**FONTE**
━━━━━━━━━━━━━━━━

L’11 aprile a Forlì si è svolto il secondo incontro intitolato “Competenze del futuro e persone al centro”, a seguire un estratto dai contributi di Alessandra Lanza e Stefano Molina, che sono intervenuti sul tema.
Se una tra le tante ragioni della scarsa competitività del sistema Italia è il basso livello delle competenze della forza lavoro, proprio questo può essere un punto di partenza per recuperare terreno nei confronti dei competitor. Il ritorno economico dell’investimento in formazione delle risorse umane è infatti decisamente elevato e, da questo punto di vista, la bassissima propensione alla mobilità “job-to-job” della popolazione lavorativa italiana, da vincolo alla crescita, può trasformarsi in un ulteriore incentivo alle imprese per investire nel proprio capitale umano.
Peraltro, il circolo virtuoso che si innesterebbe tra miglioramento delle competenze individuali, incremento della produttività e livello dei salari (specie se accompagnato da una riduzione del carico fiscale) potrebbe costituire un volano di attrazione per le risorse umane skilled provenienti dall’estero.

━━━━━━━━━━━━━━━━

**ESTRATTO DEI DATI**
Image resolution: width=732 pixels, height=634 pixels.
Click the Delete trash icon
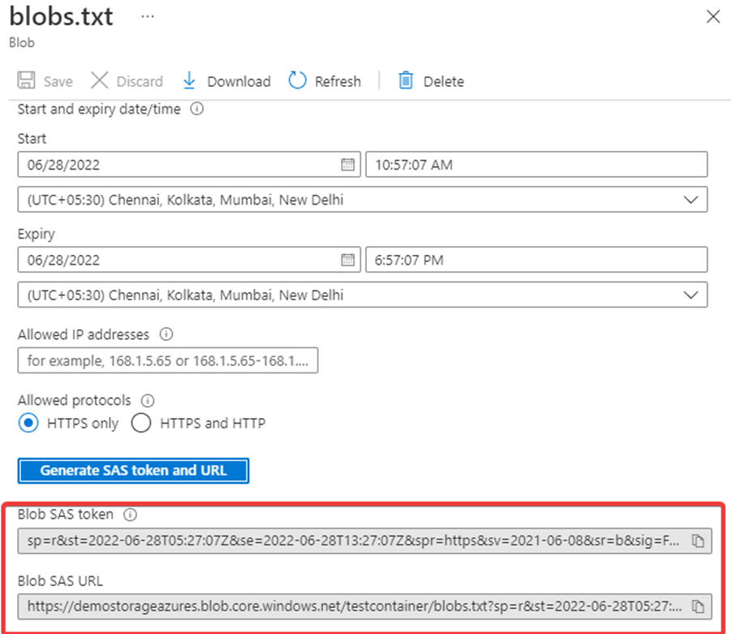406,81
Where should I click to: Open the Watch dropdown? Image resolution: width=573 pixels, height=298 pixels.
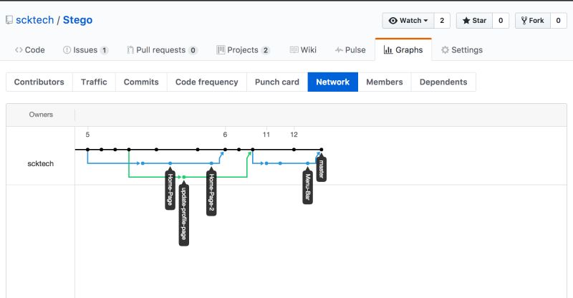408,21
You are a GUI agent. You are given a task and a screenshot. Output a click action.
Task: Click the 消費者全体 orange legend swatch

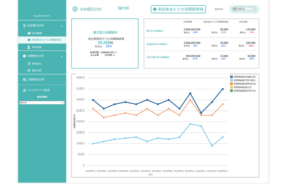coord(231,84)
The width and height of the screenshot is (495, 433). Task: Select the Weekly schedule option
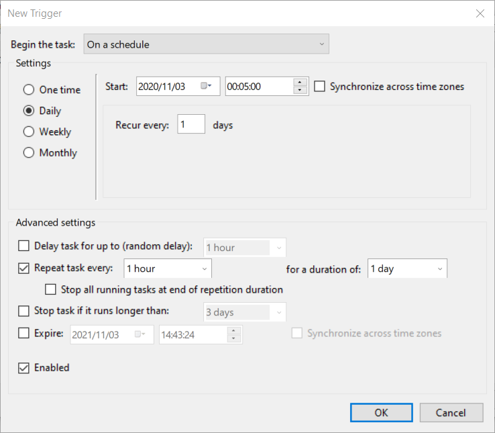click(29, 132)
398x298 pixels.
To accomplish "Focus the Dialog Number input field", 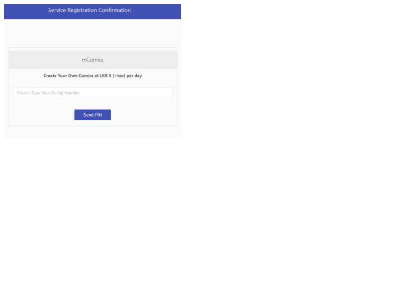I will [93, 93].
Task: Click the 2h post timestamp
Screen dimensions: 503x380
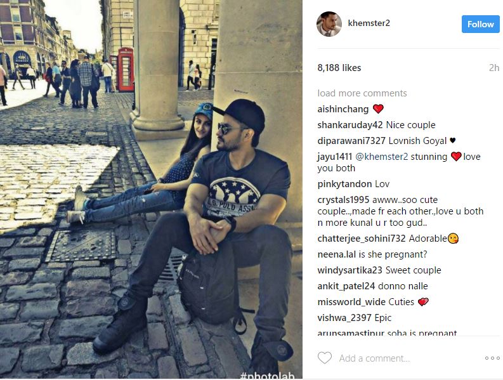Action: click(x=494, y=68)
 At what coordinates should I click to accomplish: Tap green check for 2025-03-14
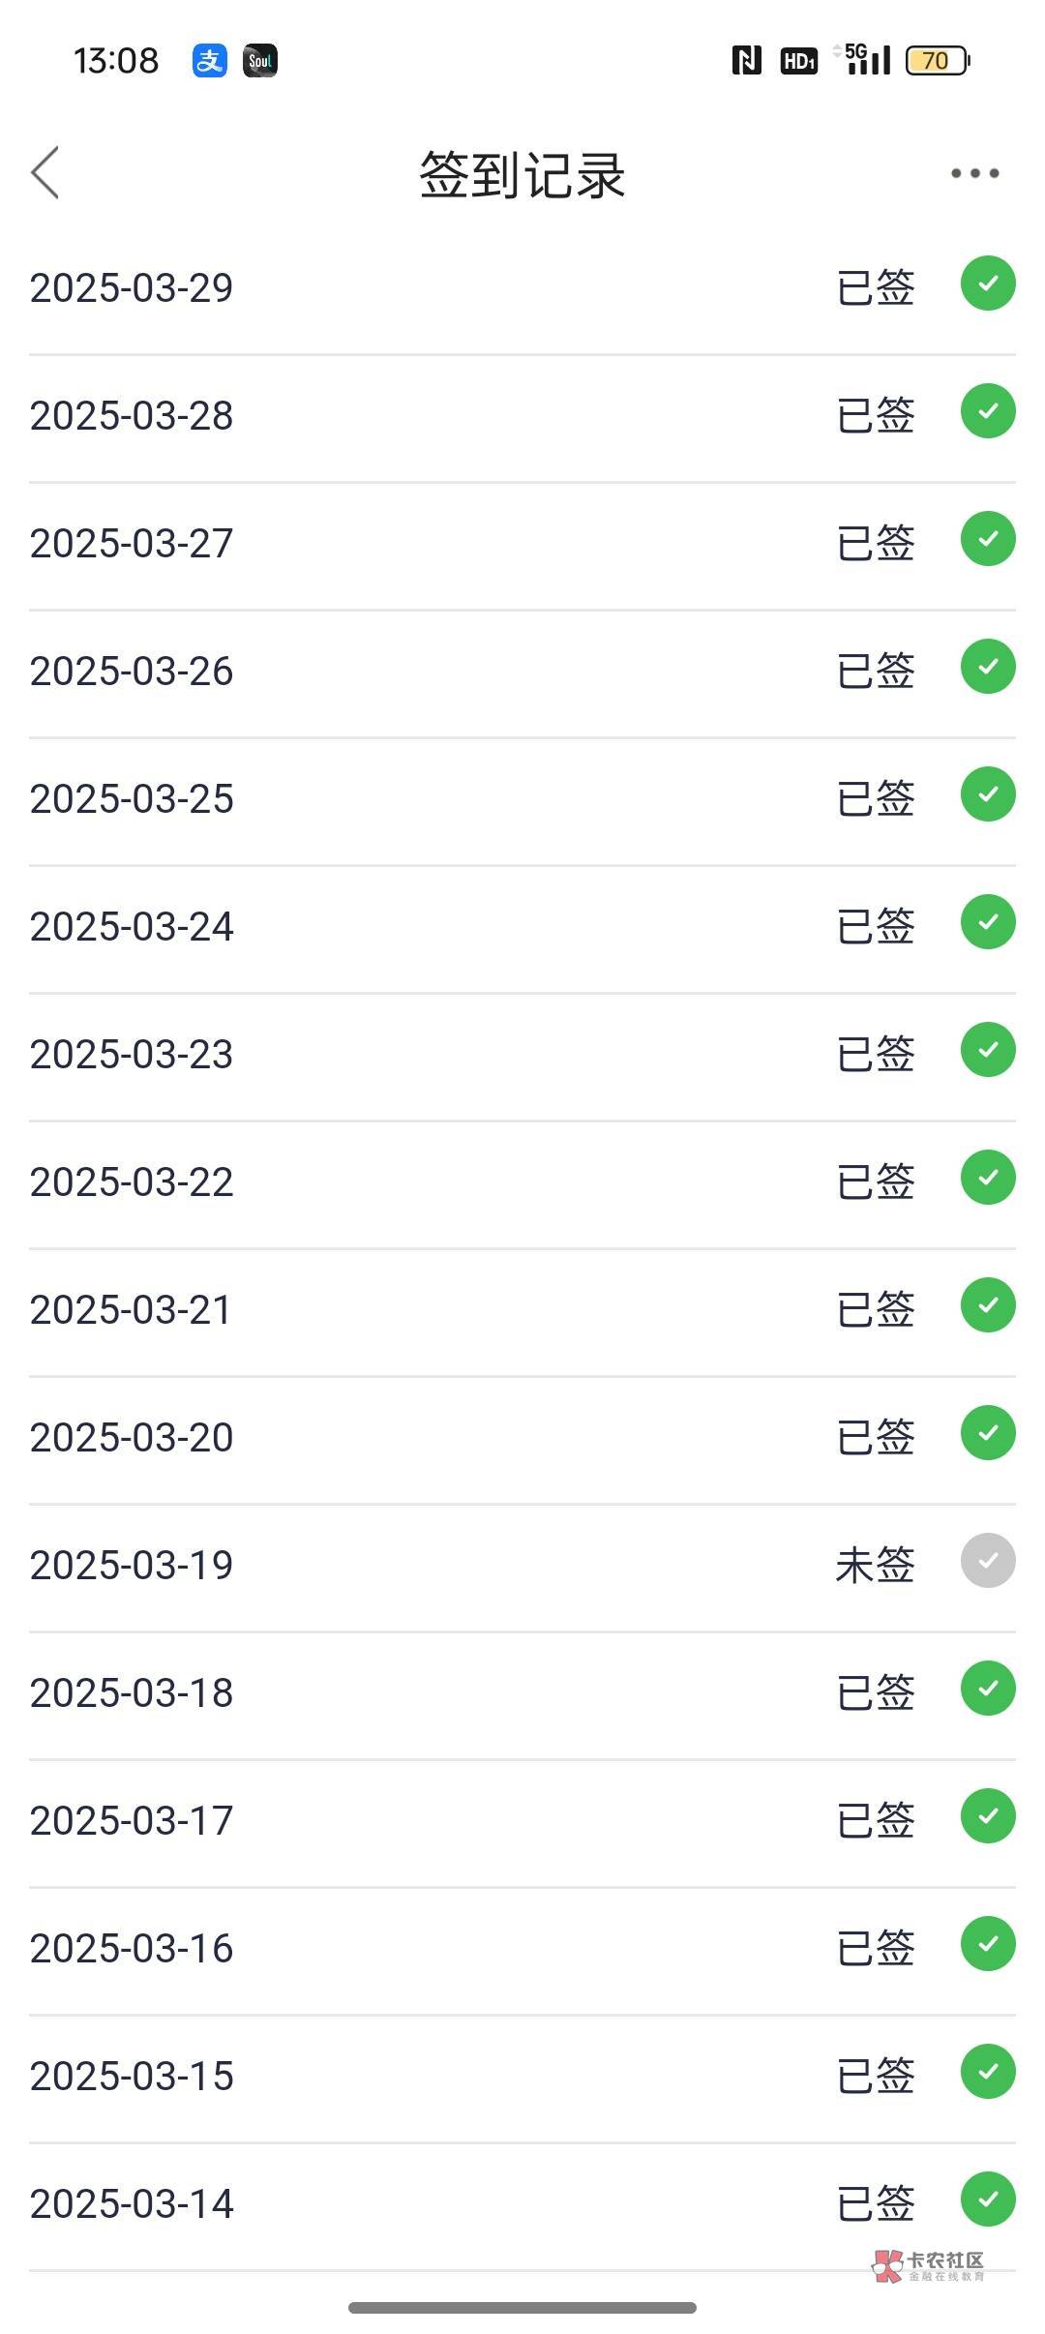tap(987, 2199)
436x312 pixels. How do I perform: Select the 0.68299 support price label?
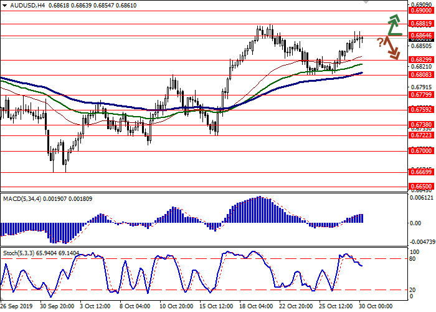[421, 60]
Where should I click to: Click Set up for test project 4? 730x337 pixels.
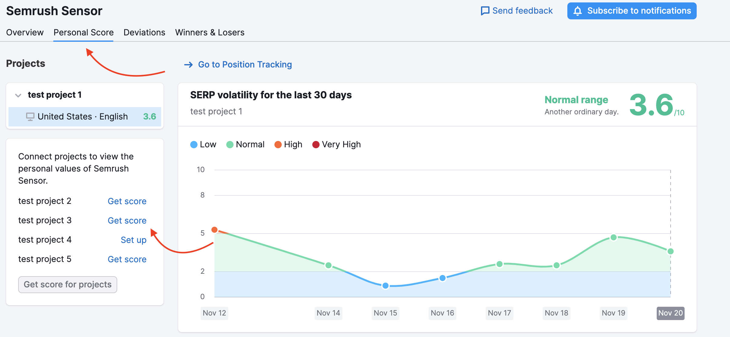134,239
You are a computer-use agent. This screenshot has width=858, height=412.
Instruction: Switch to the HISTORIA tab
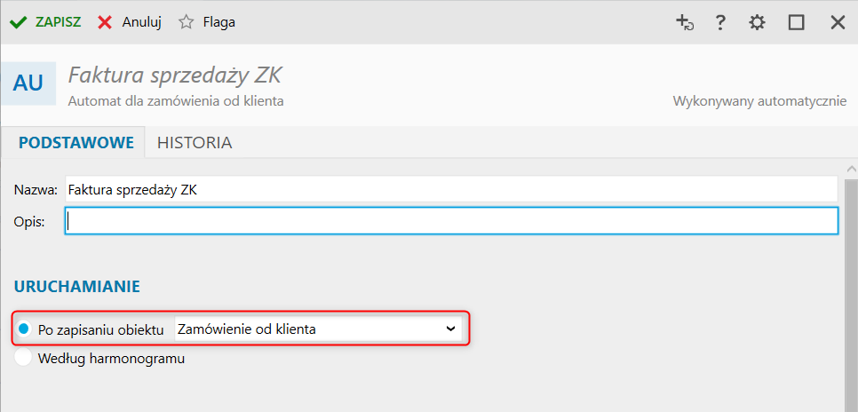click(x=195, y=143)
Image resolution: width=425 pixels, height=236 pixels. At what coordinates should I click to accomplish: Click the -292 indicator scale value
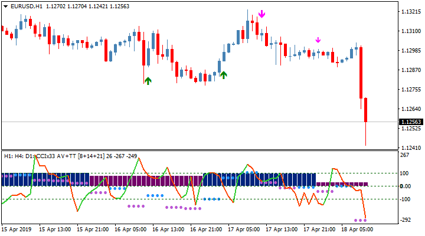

━━━━━━━━━━━━━━━━

**COSA OCCORRE**
Copia dal testo sulle competenze della forza lavoro il brano che comincia con "L’11 aprile a" e termina con "proprio capitale umano.".

**RISPOSTA AL COMPITO**
L’11 aprile a Forlì si è svolto il secondo incontro intitolato “Competenze del futuro e persone al centro”, a seguire un estratto dai contributi di Alessandra Lanza e Stefano Molina, che sono intervenuti sul tema.
Se una tra le tante ragioni della scarsa competitività del sistema Italia è il basso livello delle competenze della forza lavoro, proprio questo può essere un punto di partenza per recuperare terreno nei confronti dei competitor. Il ritorno economico dell’investimento in formazione delle risorse umane è infatti decisamente elevato e, da questo punto di vista, la bassissima propensione alla mobilità “job-to-job” della popolazione lavorativa italiana, da vincolo alla crescita, può trasformarsi in un ulteriore incentivo alle imprese per investire nel proprio capitale umano.